Admiral David Farragut is remembered for famously shouting “Damn the torpedoes!” in the U.S. Civil War’s Battle of Mobile Bay. That was, by no means, the extent of his accomplishments. Anyone who knew him as a boy would have been able to spot the signs of greatness.
Farragut grew up in a naval family. His foster father was Commodore David Porter. His foster brothers included future Admiral David Dixon Porter and future Commodore William D. Porter, for whom the unluckiest ship in the navy would be named.
With some help from his foster father, Farragut’s naval career started early. At the age of 9, he was commissioned a midshipman in the U.S. Navy on December 17, 1810.

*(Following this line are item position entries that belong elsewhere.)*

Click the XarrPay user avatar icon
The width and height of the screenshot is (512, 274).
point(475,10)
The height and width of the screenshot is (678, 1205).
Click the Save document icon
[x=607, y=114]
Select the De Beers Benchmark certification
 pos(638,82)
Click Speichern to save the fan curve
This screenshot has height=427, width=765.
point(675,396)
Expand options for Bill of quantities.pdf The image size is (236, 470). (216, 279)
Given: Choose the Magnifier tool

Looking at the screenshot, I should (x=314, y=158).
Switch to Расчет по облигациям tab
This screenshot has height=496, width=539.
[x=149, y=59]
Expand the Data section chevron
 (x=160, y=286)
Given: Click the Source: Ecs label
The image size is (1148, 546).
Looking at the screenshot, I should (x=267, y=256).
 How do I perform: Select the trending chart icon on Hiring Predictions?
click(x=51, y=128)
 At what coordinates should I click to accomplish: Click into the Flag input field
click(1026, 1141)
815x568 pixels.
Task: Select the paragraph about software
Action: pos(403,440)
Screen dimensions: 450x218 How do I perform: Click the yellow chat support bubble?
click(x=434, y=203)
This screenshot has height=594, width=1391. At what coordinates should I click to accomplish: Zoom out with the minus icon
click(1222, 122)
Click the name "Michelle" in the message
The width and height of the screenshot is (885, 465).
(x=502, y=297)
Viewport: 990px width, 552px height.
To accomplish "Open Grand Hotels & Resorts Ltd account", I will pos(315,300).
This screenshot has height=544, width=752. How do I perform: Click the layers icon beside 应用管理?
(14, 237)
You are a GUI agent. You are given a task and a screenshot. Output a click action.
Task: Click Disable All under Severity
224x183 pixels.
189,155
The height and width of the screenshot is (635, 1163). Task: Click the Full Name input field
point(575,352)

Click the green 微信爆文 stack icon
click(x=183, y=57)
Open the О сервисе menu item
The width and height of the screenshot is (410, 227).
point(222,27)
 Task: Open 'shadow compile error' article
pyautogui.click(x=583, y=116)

He saw combat during the War of 1812 while serving on the USS Essex. During this time, he was wounded and captured during a naval battle at Valparaiso Bay, Chile. When Essex captured a British vessel, Farragut was placed in command of the captured ship. He was 12 years old at the time but was given the responsibility to bring the vessel safely to port.
He rose steadily through the ranks. In 1862, Congress created the rank of rear admiral, and Farragut became the first American to be thus promoted. On July 25, 1866, he became the first person in the U.S. Navy to be promoted to the rank of full admiral.
Farragut served nearly 60 years in the U.S. Navy. He died from a heart attack at the age of 69, still on active duty.